The peroneus longus, on its part, originates from the fibular head and travels down just behind the lateral malleolus. At this juncture, it dips more deeply, passing under the cuboid, and ultimately attaching purposively “…on the lateral side of the first cuneiform-first metatarsal joint” (Myers, 1997, para. 44). This muscle is known to assist in the formation and strengthening of the arches of the foot. In particular, peroneus longus support and sustains the lateral and transverse arches by elevating up against the cuboid or by compressing the cuneiform bones and the cuboids together (Banks et al, 2001).

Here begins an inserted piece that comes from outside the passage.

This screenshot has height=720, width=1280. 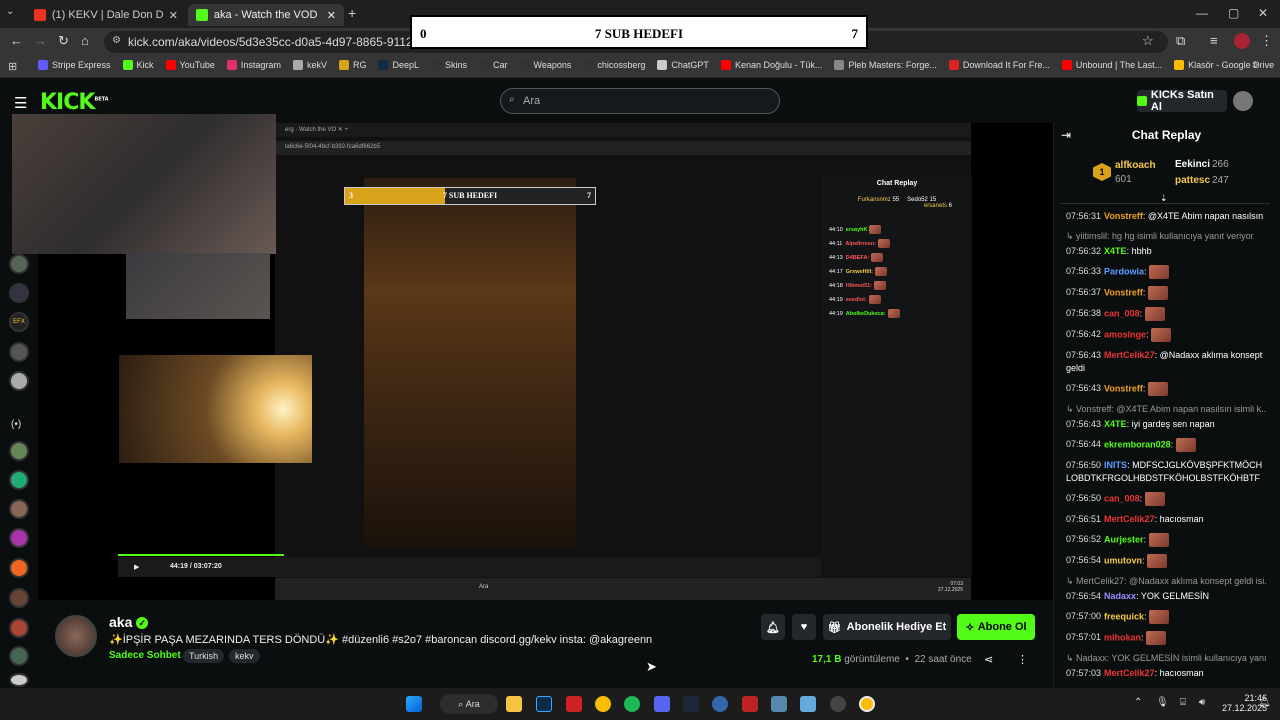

The tibialis posterior, which originates from the deepest sections of the calf, go down just behind the medial malleolus to attach into other muscles found beneath the foot. In this way, the tissue supports the formation of the medial arch (Myers, 1997). Another soft tissue worth mentioning is the peroneus brevis, which originates from the lower section of the fibula to attach at the bottom of the fifth metatarsal bone. Its major function is to pull the fifth metatarsal bone decisively into the cuboid, thereby assisting to support the lateral arch.

The main functions of the arches of the foot include weight bearing, pressure absorption and propulsion. For instance, lateral arches are known to absorb much of the shock of impact experienced while walking, sprinting, or jumping (Banks et al, 2001). The arches convert the foot from an inflexible lever to a spring-like mechanism, profoundly increasing jumping or running efficiency and performance. More importantly, the arches, especially the transverse arch, provide the foot with stability and flexibility while going about our daily activities (Banks et al, 2001).

Conclusion

This discussion has demonstrated adequate evidence about the bones and soft tissues that make up the arches of the foot, and their importance in necessitating our own movement and stability. The intricate circumstances surrounding human movement has been discussed in detail, with particular emphasis being directed at describing the multiple bones and tissues that come into play to form the arches. One of the critical points that have reverberated all along is that the three arches work in complimentary roles to mop up pressure or bear weight that is coming from above. Also, it has been revealed that the bones must interlock in a certain manner, aided by the muscles and tendons, to form the arches. Clearly, the arches of the foot serve critical roles in the process of enhancing our own movement.

Reference List

Banks, A.S., Downey, M.S., Martin, D., & Miller, S.J. (2001). McGlamry’s comprehensive textbook of foot and ankle surgery, Volume 1-2. Philadelphia, PA: Lippincott Williams & Wilkins.

Jones, K., & Barker, K. (2002). Human movement explained. Edinburgh: Butterworth-Heinemann.

Myers, T. (1997). Body 3 Cubed: The foot: Understanding the arches. Massage Magazine, Issue 69. Web.

Sellers, B. (n.d.). Functional anatomy of the lower limb. Web.

Trew, M., & Everett, T. (2001). Human movement: an introductory text. London: Harcourt Publishers Ltd.